The episodes were recorded at Pinewood Studios in November and December 2015, with the show having moved from its old base at Shepperton. The shooting of series XII, which had been ordered at the same time, followed after the new year.

The transport ship Starbug returned to the show as a set, after having been absent in the previous series. Location filming was done at Fawley Power Station near Southampton for "Give & Take".

==Casting==
The main cast returned, with Craig Charles leaving his regular role as Lloyd Mullaney in Coronation Street in order to shoot this series.

Guest cast included the actors Kevin Eldon and Lucie Pohl in "Twentica", as a simulant and the underground scientist Harmony de Gauthier respectively, and Maggie Service and Dan Tetsell as two lovers in flashbacks in "Samsara".

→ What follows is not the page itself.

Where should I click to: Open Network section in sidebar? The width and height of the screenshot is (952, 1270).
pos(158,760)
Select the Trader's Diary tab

The episode "Krysis" features Dominic Coleman as Butler, another mechanoid who Kryten sees as a rival.

==Reception==
Writing for The List Henry Northmore said that "Old fans won't feel short changed. The cast are obviously incredibly comfortable slipping back into their old characters." but complained about the humour, saying that "The stories are still incredibly clever subversions of sci-fi tropes but the jokes are often clunky. There are some wonderful details like the scientists hustling physics in a prohibition era speakeasy in the first episode or the fun Naylor has with probability in the second. It's just a shame the humour doesn't match the smart scenarios."

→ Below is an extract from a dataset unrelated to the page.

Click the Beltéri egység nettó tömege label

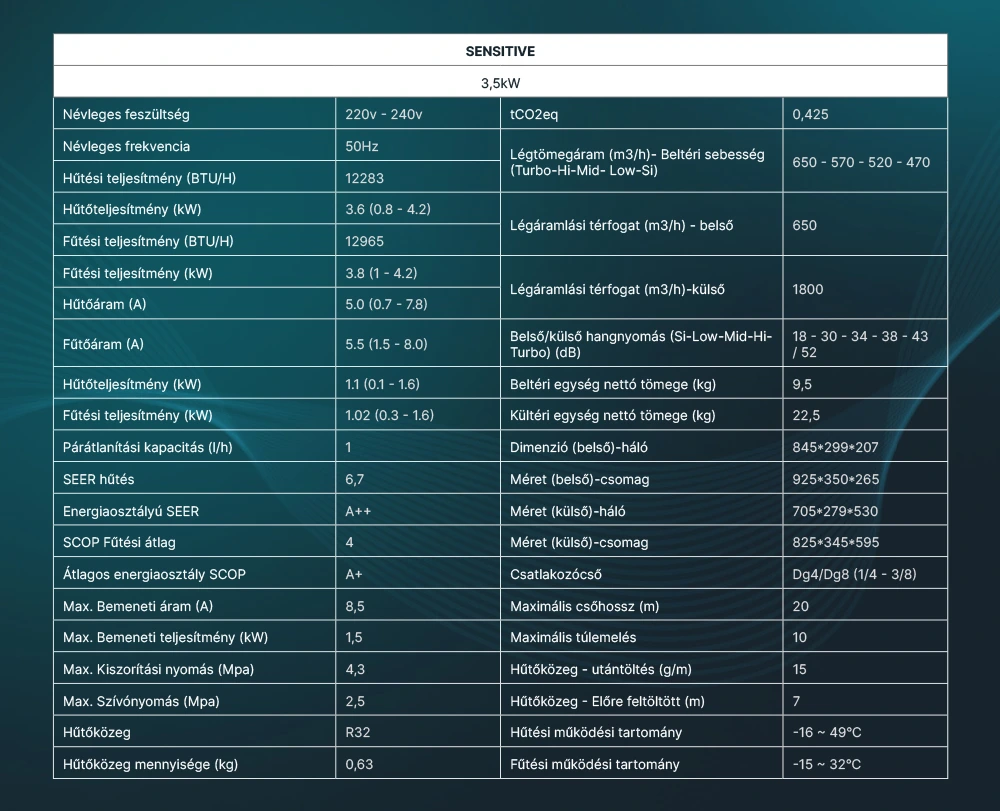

SciFiNow gave the Blu-Ray review of the series 3 stars out of 5, saying that "It's a bit wobbly and somewhat inconsistent, but there are some great ideas here, and the chemistry between the cast is as wonderful as ever."

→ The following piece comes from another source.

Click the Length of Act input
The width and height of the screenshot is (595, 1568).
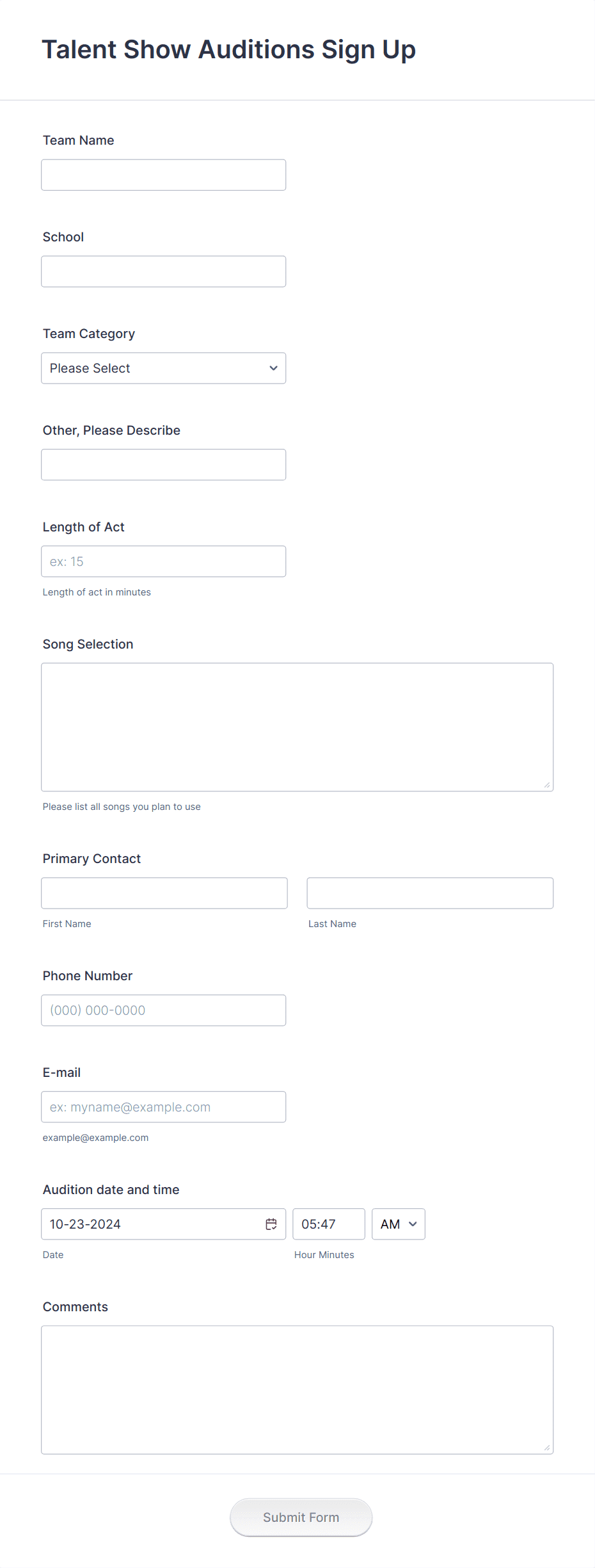point(163,561)
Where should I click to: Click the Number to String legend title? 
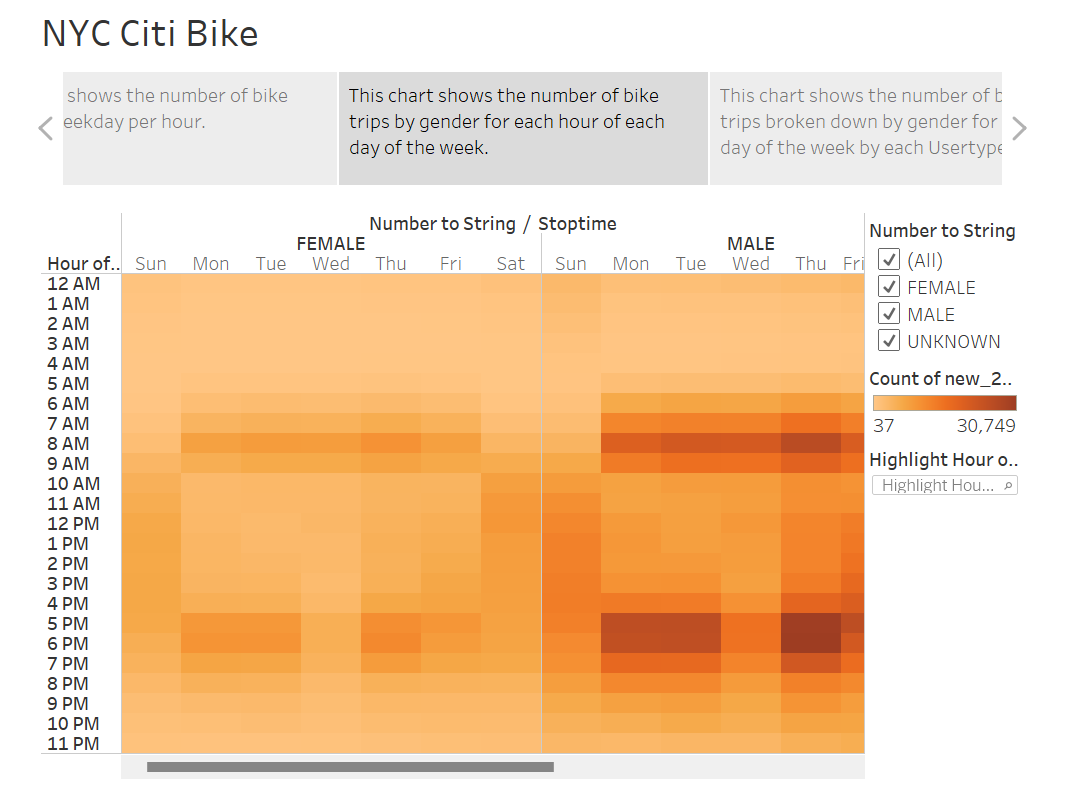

Tom Eames writing for Digital Spy said that they had been "pleasantly surprised with the high quality of Red Dwarfs 11th series on Dave", and that that "'Twentica' and 'Officer Rimmer' were the only slight disappointments".

==Episodes==

| No. overall | No. in series | Title | Directed by | Written by | Original release date | Prod. code | Viewers (millions) |
| 62 | 1 | "Twentica" | Doug Naylor | Doug Naylor | 22 September 2016 | 6 | 1.7 |
The Red Dwarf team return, visiting an alternative universe on early-20th-century Earth. The crew have to balance being separated and half stranded in a world where modern technology is strictly banned.
| 63 | 2 | "Samsara" | Doug Naylor | Doug Naylor | 29 September 2016 | 5 | 1.7 |
The Red Dwarf team finds an ocean moon and begins to discover all is not as it seems on the ocean floor nor in the ship itself, where a nefarious force exerts its power over them.
| 64 | 3 | "Give & Take" | Doug Naylor | Doug Naylor | 6 October 2016 | 1 | 1.3 |
A derelict-looking ship is boarded, only to find an insane medical droid onboard. The droid harvests Lister's kidneys and leaves him stuck asking the only genetically similar creature available for an organ donation—the group's most selfish member, Cat.
| 65 | 4 | "Officer Rimmer" | Doug Naylor | Doug Naylor | 13 October 2016 | 4 | 1.3 |
Responding to a distress call from a doomed ship, the Red Dwarf crew rescue the only remaining survivor; a bio-printed captain. Rimmer inadvertently saves him from certain death, earning the promotion he had always dreamed of. A bio-printer and a ship full of Rimmers. What could possibly go wrong?
| 66 | 5 | "Krysis" | Doug Naylor | Doug Naylor | 20 October 2016 | 3 | 1.3 |
When Kryten starts acting oddly and suddenly changes his chassis to a burly, Rosso Red the group wonder what's wrong. A robotic midlife crisis is the cause. To cheer up Kryten and prove how far he has come the team take him to see an older droid model named Butler in the hope of showing Kryten how he has evolved. Unfortunately, all is not as it seems and their plan only makes matters worse.
| 67 | 6 | "Can of Worms" | Doug Naylor | Doug Naylor | 27 October 2016 | 2 | 1.2 |
A ship crewed by a single mechanoid mercenary and carrying one hostage is heading towards a black hole. The crew leap to the rescue. Upon rescuing the hostage, the crew discover that she is not all that she appears with dire consequences, especially for a very enamoured Cat.